Reckon distance $s$ from center ( intersection of asymptotes) in second quadrant. By dropping a perpendicular on the second asymptote from P we have distance $ p=s \tan 2\alpha $ which tends infinity as $s \to \infty.$
These two distances green and blue can be taken as minimum and maximum distances respectively as P tends to the asymptotic limits.
( btw their product is finite.. which matter is outside this query).
On
Note that the distance to the pair of the asymptotes is defined as the shorter of the two
$$ d =\min \left(\frac{|bx_0-ay_0|}{c} , \frac{|bx_0+ay_0|}{c}\right) $$
Let the point on the hyperbola be $x_0=a\cosh t$ and $y_0=b\sinh t$. Then
$$d = \frac{ab}c \min(|\cosh t - \sinh t|, |\cosh t + \sinh t|) =\frac{ab}c\left\{ \begin{array}{c} \cosh t - \sinh t , \>\>\>t\ge0\\ \cosh t +\sinh t,\>\>\> t<0\ \end{array} \right.$$
which is an even function of $t$ and has its maximum at the peak $t=0$, i.e. $x_0=a$.

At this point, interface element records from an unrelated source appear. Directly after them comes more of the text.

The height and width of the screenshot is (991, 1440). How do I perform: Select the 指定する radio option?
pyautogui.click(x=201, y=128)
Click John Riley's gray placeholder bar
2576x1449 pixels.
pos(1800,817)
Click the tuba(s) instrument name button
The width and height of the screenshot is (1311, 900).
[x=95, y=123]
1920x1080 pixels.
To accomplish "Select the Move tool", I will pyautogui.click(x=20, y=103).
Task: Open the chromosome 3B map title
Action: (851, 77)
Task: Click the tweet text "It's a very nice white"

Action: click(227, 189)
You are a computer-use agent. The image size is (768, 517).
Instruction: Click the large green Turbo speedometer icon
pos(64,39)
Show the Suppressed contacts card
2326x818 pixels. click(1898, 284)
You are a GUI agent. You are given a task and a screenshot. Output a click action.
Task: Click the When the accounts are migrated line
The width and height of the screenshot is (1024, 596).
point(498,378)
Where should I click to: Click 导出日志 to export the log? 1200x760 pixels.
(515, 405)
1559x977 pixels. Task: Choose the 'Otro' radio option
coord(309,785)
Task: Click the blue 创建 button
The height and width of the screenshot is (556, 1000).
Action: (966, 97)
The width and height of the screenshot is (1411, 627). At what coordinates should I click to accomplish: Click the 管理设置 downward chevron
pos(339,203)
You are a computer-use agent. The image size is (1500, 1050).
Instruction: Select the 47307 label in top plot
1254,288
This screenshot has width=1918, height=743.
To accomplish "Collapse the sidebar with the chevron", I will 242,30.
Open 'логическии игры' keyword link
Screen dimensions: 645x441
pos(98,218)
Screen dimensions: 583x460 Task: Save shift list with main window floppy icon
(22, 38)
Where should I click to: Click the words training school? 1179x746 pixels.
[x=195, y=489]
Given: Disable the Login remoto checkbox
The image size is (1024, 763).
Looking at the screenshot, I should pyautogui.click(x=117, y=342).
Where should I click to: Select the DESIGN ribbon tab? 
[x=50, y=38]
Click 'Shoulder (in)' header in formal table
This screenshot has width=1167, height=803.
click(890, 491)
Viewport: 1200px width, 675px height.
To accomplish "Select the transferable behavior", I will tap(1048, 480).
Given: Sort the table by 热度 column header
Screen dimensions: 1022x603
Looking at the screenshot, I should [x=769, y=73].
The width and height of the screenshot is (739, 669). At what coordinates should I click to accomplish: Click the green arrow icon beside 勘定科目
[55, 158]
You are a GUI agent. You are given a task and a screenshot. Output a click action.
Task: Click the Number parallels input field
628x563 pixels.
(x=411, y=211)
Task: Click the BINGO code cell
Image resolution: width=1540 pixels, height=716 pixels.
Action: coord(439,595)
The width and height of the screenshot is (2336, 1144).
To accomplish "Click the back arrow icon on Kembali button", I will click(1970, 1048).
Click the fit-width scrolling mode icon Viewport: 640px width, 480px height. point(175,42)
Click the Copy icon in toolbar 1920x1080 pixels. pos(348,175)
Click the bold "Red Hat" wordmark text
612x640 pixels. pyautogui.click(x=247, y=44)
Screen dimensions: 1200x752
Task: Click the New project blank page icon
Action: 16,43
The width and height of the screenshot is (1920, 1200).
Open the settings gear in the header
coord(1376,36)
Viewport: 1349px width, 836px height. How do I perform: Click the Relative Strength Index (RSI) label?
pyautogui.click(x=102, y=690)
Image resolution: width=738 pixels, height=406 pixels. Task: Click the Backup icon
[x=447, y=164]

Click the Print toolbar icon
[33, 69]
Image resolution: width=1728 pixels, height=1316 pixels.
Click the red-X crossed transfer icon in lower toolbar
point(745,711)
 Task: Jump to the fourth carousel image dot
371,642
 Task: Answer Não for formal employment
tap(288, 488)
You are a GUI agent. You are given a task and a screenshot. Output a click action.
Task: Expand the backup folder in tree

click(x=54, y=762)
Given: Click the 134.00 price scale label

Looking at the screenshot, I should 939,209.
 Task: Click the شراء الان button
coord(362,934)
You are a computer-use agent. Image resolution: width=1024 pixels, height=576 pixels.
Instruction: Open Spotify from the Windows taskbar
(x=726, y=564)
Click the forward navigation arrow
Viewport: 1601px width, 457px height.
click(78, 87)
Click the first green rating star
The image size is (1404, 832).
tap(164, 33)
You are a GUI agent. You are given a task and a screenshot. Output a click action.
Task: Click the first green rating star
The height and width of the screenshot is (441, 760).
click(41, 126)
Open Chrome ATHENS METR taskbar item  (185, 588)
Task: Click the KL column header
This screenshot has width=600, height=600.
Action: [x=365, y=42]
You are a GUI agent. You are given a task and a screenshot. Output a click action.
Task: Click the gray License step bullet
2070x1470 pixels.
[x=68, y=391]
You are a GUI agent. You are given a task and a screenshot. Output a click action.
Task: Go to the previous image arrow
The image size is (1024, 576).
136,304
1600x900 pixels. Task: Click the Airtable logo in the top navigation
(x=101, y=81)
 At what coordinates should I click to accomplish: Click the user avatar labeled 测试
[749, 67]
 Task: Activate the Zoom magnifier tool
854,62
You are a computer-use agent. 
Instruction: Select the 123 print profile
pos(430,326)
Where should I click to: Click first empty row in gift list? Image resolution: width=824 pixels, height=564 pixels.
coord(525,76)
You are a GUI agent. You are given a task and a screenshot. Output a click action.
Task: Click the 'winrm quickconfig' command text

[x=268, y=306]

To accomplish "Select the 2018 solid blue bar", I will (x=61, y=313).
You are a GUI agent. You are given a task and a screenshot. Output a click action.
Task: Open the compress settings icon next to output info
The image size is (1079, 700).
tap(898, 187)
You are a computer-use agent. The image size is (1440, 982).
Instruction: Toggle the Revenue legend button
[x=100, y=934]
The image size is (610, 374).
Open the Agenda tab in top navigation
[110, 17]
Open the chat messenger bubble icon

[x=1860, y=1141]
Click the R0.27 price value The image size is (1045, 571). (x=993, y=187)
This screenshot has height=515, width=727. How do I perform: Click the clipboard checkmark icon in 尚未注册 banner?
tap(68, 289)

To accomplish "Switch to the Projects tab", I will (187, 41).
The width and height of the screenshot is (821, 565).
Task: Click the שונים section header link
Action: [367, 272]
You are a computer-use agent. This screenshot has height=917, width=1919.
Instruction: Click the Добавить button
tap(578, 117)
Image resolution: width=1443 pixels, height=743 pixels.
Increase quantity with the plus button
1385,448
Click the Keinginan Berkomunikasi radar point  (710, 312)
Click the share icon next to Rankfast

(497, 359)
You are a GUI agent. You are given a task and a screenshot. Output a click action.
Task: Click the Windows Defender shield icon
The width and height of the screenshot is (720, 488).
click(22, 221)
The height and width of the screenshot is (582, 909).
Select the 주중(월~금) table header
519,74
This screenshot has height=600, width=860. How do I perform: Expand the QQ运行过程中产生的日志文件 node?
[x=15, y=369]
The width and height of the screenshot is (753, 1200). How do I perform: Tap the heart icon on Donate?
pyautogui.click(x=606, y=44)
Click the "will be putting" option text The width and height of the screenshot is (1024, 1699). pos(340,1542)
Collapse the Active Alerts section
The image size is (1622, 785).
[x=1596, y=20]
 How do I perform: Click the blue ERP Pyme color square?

WLOG $a=c\cos u,b=c\sin u$
and any point $P$ on the hyperbola can be $(a\sec v, b\tan v)=(c\cos u\sec v,c\sin u\tan v)$
So, the distance of $P$ from $bx-ay=0$ will be $$\dfrac{|b(c\cos u\sec v)-a(c\sin u\tan v)|}{\sqrt{a^2+b^2}}$$
$$=\dfrac{|c\sin u|(c\cos u\sec v)-|c\cos u|(c\sin u\tan v)}{|c|}$$
$$=|c\sin u\cos u(\sec v-\tan v)|$$
$$=\dfrac{|c\sin2u\tan\left(\dfrac v2-\dfrac\pi4\right)|}2$$
which will be maximum
if $c\sin2u\ne0$ and
if $\tan\left(\dfrac v2-\dfrac\pi4\right)\to\infty$
which occurs if $\dfrac v2-\dfrac\pi4\to\pm\dfrac\pi2$